= Madeleine-Françoise Calais =

French dentist

Madeleine-Françoise Calais (1713 or 1714 - fl. 1740) was a French dentist, and the first female dentist to obtain a license as a master dentist from the Surgical Society of Paris.

==Life==
She was a native of Paris, France. In 1737, when she was twenty-three years old, she was accepted as a student of the dentist Claude Jacquier de Géraudly of Paris. She graduated in 1740.
===Career===
In 1740, she wished to practice independently as a dentist and consequently applied for a license as a master dentist from the Surgical Society of Paris when she was twenty-seven years old. She duly passed all required tests of knowledge. She also had good recommendations from her patients. However, the Surgical Society was hesitant to issue a license to practice dentistry. While, in theory, women were not forbidden to practice dentistry, a license had never been issued to a woman before.

The Surgical Society, therefore, consulted Guillaume-François Joly de Fleury of the Paris Parlement. One of the members of Parliament, Pelletier, supported her request, as did Gabriel Bachelier, valet de chambre to the king, Louis XV. The royal surgeon of the king, François Gigot de la Peyronie, initially opposed the request in a letter of 21 October 1740. However, la Peyronie reconsidered and eventually recommended that her request be granted because few professions were legal for women, and hard-working and intelligent women must be given some legal opportunity to support themselves.

Her request was therefore granted in 1740, and she was allowed to open her dental practice.
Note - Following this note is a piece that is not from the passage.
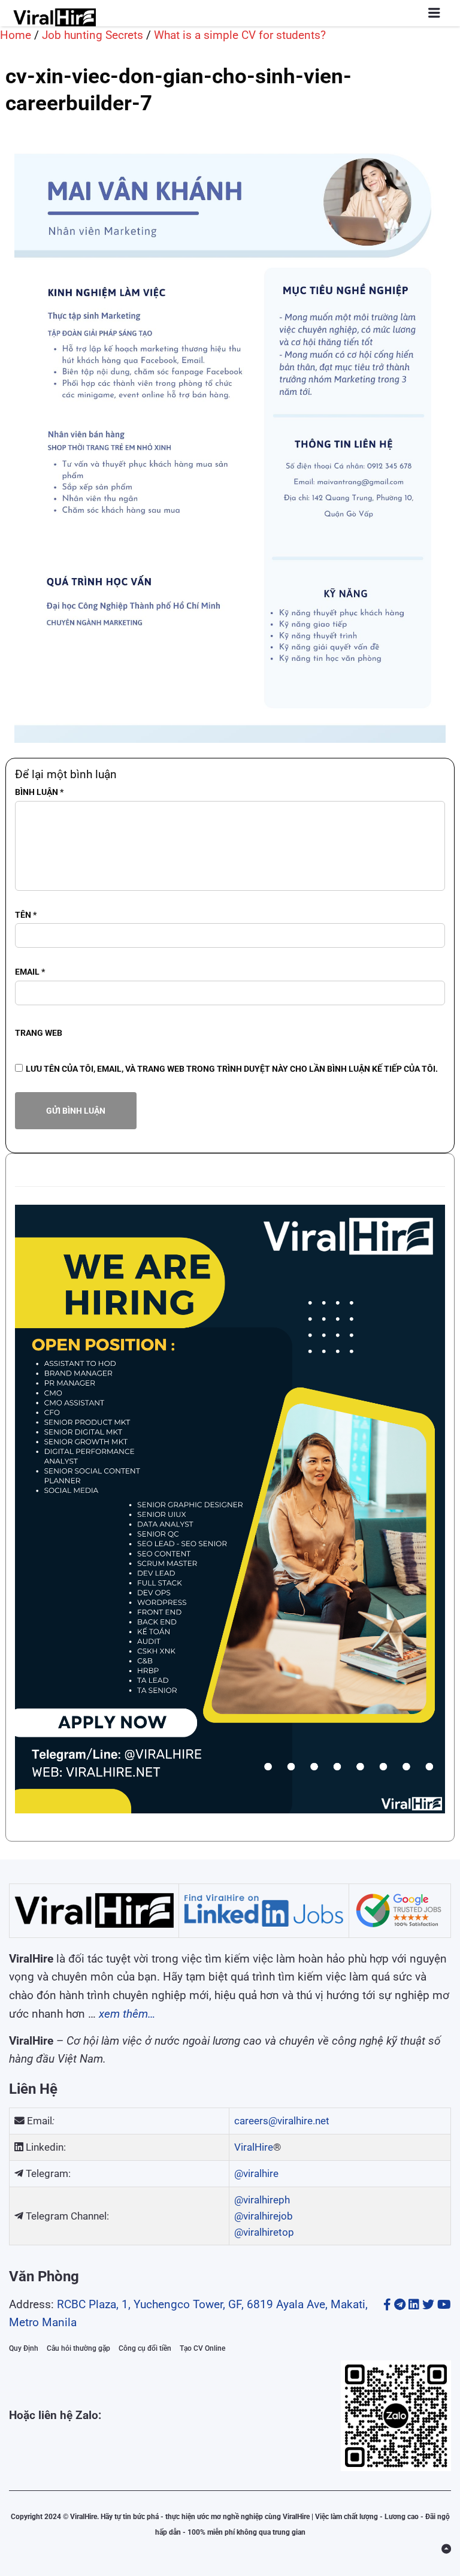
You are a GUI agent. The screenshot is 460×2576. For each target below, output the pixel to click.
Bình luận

She is noted to have had some success, particularly among women.

She has been referred to as the first female dentist in France, though there are examples of other female healers in 18th-century France. A Mademoiselle de Rezé published a short treatise on a balm to treat toothache, gingival ulcerations, gout and skin eye conditions in 1719 (second edition 1722), a few years before "Le Chirugien Dentiste" by Pierre Fauchard in 1728. However, the profession of dentistry did not become a regulated medical profession until the 19th century.